Cook became “Dr Cook” after his 2016 UWA thesis on the ludicrous topic of “the cognitive psychology of climate science denial.”[2] He is author of the infamous 2013 paper supposedly proving a 97 per cent consensus of 12,000 science papers’ abstracts about human-caused warming. This study, despite a peer-reviewed critique of its overwhelming flaws in logic and design, has been downloaded 1,376,048 times, cited 754 times and extolled in the media more than 200 times. In 2013 it was rated globally the year’s 11th most influential research paper.[3] The paper’s characterisation of the consensus (namely that humans are causing some warming) is so nebulous that almost every climate sceptic would agree with it. Cook’s follow-up submission of a co-authored paper[4] to Earth System Dynamics copped a stinging rejection from editor Matthew Huber.[5]

In August 2013, three months after Cook’s “97 per cent paper” appeared, genuinely sceptic researcher and IT guru Brandon Shollenberger trawled the Sceptical Science website seeking data in order to critique the study. Buried within the site and intended for private use only was a trove of photoshopped and creepy – if not horrific — images, including one of Cook (left) in elaborate faux-Nazi dress-up and labelled “Reichsfuehrer SS — J.Cook”, the title held by Heinrich Himmler from 1929-45. Himmler was founder of East Europe’s Einsatzgruppen and key architect of the Holocaust. The original which the photoshoppers may have used is on Himmler’s wiki page here, although Wiki’s is minus the cap. Each Nazi symbol or regalia has been replaced with symbols and logos of Sceptical Science, such as twin penguins and leaves. For example, a tiny swastika on Himmler’s lower pocket-button becomes a Sceptical Science leaf.

In the Sceptical Science version of massed Nuremberg supporters, someone has added a  scrawled annotation and arrow indicating that “Herr John Cook” substitutes for Hitler on the dais.
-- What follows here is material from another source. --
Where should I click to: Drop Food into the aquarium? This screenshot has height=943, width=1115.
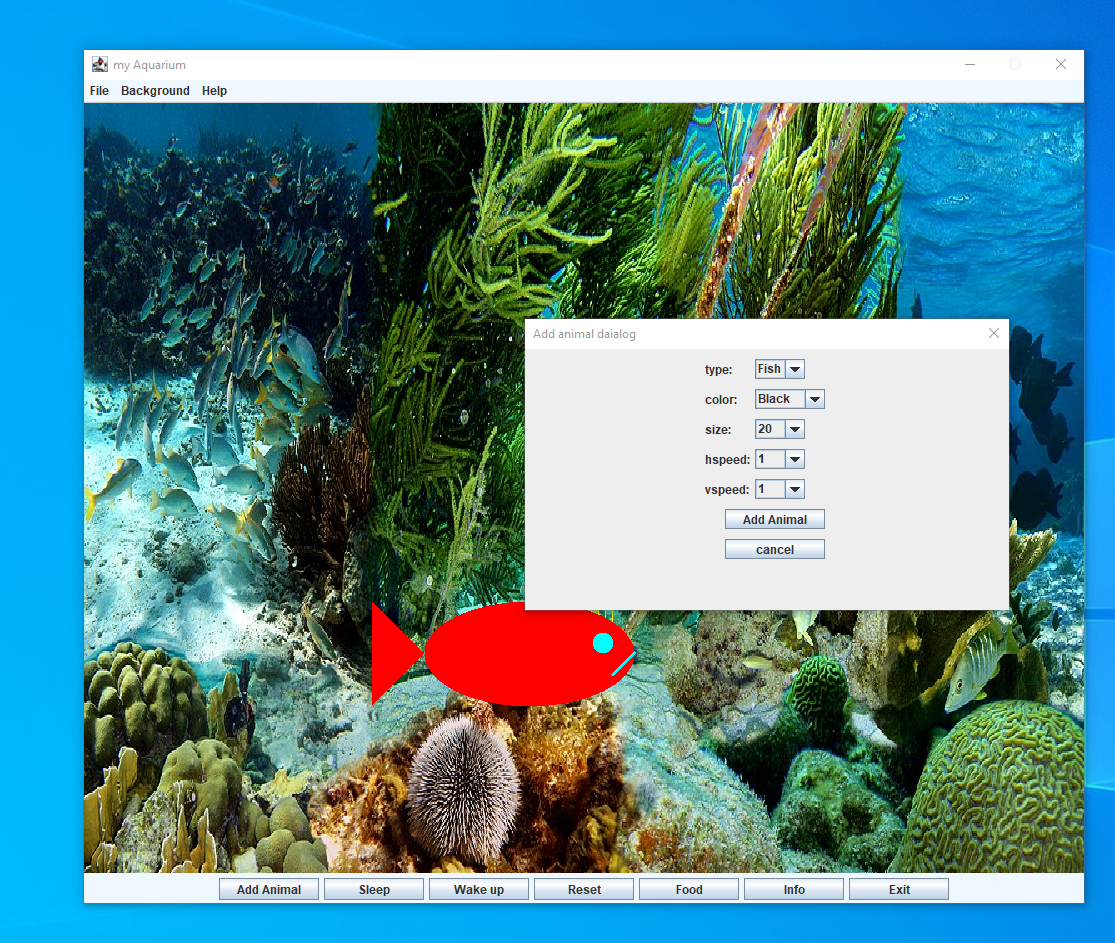[688, 888]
Swastikas on the three main rally banners have become SkS leaves.

Cook’s second lead author, Dana Nuccitelli, was likewise photoshopped into Nazi contexts. Nuccitelli featured as tank commander and despatch rider (“herrtankboy” and “herrscooterboy”), along with lame likenings to Dr Who.

Other photoshopping involved mockery of key sceptics Anthony Watts (wattsupwiththat, the world’s most-viewed climate blog), maths whiz Christopher Monkton and UK journo James Delingpole. Their heads were pasted onto the ripped torsos of Spartan hoplites.
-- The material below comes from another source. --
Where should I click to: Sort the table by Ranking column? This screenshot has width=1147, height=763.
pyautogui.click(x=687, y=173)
When Shollenberg and Watts exposed the trove, the Skeptical Science people did not delete it but hastily moved it to a different folder called “a11g0n3“, which is nerd-speak for “allgone”. But this trove also became publicly discoverable before being thoroughly ‘disappeared’ once and for all, but by then sceptics had screen-grabbed the images and were indignantly posting them on their own sites.

To this day there has been no explanations why or how Cook’s Sceptical Science back parlour was festooned with Nazi stuff. No-one has suggested genuine sceptics did any sabotage – this seems an inside job. Cook in the previous decade had run a hobby as cartoonist and satirist, especially mocking climate “deniers”. This could be coincidence and I make no assertion that Cook did any of the photoshopping. Of course, he should at least have been aware of the compromising material and dealt with it appropriately.[6]

One theory is that Skeptical Science was working up a “false flag” operation to compromise genuine sceptics, but this seems unduly conspiratorial.

Using Occam’s Razor, the simplest fit would be that Cook’s associates had a fascination for Nazism’s memorabilia and regalia. With smarts on a par with high-school gaming nerds, I can picture  them spending idle hours amusing themselves splicing Nazi material to create in-jokes about each other.  That’s a guess at one possibility, but only a guess and only a possibility. Basically, until Cook & Co., share the pics’ backstory, how the portfolio came to be will remain a mystery.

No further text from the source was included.